» PROBLEM TO WORK ON
Look below for the line containing "This screenshot has width=1280, height=792." and the line containing "Task: Open Samsung Galaxy S10 product image"; repeat exactly those two lines and all lines between them, and nothing else.

━━━━━ DATA EXTRACT

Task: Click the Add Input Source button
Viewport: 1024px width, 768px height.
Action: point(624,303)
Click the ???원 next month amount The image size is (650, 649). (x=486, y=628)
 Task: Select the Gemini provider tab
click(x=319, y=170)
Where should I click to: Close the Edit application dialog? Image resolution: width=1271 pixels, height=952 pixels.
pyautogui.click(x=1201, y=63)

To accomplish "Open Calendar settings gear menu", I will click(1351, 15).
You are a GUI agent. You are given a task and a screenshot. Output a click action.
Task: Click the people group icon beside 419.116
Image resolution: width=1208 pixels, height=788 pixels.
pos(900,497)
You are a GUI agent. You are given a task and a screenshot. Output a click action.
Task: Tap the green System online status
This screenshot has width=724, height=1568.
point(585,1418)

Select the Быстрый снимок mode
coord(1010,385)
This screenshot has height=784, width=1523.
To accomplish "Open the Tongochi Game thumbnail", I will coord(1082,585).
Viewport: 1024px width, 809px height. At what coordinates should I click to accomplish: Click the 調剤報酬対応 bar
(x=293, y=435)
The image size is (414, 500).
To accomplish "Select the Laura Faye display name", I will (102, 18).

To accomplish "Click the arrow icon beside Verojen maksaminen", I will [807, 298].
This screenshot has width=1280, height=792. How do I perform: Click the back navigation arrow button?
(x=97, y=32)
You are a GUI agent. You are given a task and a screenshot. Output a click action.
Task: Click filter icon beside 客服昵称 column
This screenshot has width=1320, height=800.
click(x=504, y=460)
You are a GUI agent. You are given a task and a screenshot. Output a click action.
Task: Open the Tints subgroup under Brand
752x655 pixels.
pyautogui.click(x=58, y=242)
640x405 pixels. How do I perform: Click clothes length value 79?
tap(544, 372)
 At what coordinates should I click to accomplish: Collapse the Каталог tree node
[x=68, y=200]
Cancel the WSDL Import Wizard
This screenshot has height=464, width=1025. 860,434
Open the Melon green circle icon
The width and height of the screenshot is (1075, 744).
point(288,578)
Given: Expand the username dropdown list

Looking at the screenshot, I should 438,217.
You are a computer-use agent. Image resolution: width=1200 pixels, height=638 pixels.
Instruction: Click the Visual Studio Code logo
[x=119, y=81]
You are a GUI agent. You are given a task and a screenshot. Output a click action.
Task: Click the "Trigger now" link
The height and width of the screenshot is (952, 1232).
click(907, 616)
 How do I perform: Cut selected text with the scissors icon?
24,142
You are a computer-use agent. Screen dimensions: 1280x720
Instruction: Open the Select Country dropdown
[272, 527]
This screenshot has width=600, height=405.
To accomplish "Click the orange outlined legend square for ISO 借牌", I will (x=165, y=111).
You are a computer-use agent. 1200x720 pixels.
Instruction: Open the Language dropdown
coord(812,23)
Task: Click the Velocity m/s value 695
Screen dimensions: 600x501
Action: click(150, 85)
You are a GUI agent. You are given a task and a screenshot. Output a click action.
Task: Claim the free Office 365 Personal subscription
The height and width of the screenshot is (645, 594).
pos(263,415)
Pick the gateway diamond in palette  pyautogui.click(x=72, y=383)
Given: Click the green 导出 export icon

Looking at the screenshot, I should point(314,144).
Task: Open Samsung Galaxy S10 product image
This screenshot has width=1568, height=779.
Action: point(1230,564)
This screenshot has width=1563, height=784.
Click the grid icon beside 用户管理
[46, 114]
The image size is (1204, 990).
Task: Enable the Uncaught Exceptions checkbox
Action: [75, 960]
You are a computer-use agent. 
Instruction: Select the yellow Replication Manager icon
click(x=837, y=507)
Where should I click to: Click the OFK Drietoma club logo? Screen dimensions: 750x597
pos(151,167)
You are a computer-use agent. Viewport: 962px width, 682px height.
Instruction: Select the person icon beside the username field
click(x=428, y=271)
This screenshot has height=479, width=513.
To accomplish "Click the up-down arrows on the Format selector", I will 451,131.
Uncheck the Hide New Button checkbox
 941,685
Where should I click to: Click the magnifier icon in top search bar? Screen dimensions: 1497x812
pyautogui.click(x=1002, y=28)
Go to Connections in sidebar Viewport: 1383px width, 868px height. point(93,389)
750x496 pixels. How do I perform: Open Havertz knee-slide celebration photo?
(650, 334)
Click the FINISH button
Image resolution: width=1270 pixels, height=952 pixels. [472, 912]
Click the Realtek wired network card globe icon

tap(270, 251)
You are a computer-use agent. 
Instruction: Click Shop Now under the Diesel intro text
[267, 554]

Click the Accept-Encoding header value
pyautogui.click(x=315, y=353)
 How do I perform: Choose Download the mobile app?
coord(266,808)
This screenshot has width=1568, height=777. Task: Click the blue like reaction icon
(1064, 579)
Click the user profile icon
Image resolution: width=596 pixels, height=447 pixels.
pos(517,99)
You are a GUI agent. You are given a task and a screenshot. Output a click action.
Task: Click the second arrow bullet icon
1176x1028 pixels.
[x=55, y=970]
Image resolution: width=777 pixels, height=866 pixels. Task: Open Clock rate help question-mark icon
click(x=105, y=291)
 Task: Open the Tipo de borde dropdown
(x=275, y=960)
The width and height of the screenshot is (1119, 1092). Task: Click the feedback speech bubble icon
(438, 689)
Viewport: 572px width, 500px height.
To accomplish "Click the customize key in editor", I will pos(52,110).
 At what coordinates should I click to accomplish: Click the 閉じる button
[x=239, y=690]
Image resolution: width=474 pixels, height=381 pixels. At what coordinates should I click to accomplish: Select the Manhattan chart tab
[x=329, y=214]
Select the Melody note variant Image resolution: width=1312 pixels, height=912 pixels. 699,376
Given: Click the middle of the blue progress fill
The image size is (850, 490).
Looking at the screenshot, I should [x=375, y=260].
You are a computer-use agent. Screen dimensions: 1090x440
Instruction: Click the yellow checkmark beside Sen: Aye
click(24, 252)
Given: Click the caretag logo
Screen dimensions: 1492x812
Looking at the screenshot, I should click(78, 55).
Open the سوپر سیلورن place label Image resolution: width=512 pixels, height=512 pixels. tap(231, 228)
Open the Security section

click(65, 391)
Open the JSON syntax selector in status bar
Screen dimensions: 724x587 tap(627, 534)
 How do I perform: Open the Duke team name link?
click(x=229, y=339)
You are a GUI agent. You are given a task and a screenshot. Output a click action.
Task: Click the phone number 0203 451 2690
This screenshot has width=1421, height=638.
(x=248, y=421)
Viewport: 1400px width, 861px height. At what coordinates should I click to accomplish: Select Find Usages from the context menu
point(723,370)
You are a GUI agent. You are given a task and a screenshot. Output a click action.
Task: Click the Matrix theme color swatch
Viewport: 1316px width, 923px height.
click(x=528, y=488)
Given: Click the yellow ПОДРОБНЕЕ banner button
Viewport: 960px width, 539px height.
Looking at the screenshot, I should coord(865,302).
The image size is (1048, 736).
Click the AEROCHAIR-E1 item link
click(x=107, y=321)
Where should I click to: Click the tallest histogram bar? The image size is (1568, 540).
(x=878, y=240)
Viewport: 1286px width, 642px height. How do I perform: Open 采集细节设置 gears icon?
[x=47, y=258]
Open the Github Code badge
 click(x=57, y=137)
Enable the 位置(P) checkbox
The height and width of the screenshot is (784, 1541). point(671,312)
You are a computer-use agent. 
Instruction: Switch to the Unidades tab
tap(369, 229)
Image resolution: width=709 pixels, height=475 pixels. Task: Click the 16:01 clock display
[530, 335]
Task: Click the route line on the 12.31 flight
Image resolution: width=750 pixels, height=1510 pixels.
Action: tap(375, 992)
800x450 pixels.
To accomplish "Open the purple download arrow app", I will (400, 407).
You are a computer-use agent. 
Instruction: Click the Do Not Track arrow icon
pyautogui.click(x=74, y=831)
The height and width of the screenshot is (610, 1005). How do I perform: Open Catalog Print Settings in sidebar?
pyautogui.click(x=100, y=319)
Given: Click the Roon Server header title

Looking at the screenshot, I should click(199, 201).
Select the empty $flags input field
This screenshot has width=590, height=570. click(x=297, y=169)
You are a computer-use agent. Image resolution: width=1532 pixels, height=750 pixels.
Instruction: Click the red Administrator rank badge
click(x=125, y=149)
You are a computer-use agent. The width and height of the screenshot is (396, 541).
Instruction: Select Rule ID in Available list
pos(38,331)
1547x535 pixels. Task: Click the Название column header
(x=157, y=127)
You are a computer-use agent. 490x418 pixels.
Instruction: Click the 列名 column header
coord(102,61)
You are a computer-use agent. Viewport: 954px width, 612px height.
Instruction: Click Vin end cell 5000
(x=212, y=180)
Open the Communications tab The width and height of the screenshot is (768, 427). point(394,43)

━━━━━━━━━━

» TASK RESPONSE
This screenshot has width=1280, height=792. How do I perform: Click the back navigation arrow button?
(x=97, y=32)
You are a GUI agent. You are given a task and a screenshot. Output a click action.
Task: Click filter icon beside 客服昵称 column
This screenshot has width=1320, height=800.
click(x=504, y=460)
You are a GUI agent. You are given a task and a screenshot. Output a click action.
Task: Open the Tints subgroup under Brand
752x655 pixels.
pyautogui.click(x=58, y=242)
640x405 pixels. How do I perform: Click clothes length value 79?
tap(544, 372)
 At what coordinates should I click to accomplish: Collapse the Каталог tree node
[x=68, y=200]
Cancel the WSDL Import Wizard
This screenshot has height=464, width=1025. 860,434
Open the Melon green circle icon
The width and height of the screenshot is (1075, 744).
point(288,578)
Given: Expand the username dropdown list

Looking at the screenshot, I should 438,217.
You are a computer-use agent. Image resolution: width=1200 pixels, height=638 pixels.
Instruction: Click the Visual Studio Code logo
[x=119, y=81]
You are a GUI agent. You are given a task and a screenshot. Output a click action.
Task: Click the "Trigger now" link
The height and width of the screenshot is (952, 1232).
click(907, 616)
 How do I perform: Cut selected text with the scissors icon?
24,142
You are a computer-use agent. Screen dimensions: 1280x720
Instruction: Open the Select Country dropdown
[272, 527]
This screenshot has width=600, height=405.
To accomplish "Click the orange outlined legend square for ISO 借牌", I will (x=165, y=111).
You are a computer-use agent. 1200x720 pixels.
Instruction: Open the Language dropdown
coord(812,23)
Task: Click the Velocity m/s value 695
Screen dimensions: 600x501
Action: click(150, 85)
You are a GUI agent. You are given a task and a screenshot. Output a click action.
Task: Claim the free Office 365 Personal subscription
The height and width of the screenshot is (645, 594).
pos(263,415)
Pick the gateway diamond in palette  pyautogui.click(x=72, y=383)
Given: Click the green 导出 export icon

Looking at the screenshot, I should point(314,144).
Task: Open Samsung Galaxy S10 product image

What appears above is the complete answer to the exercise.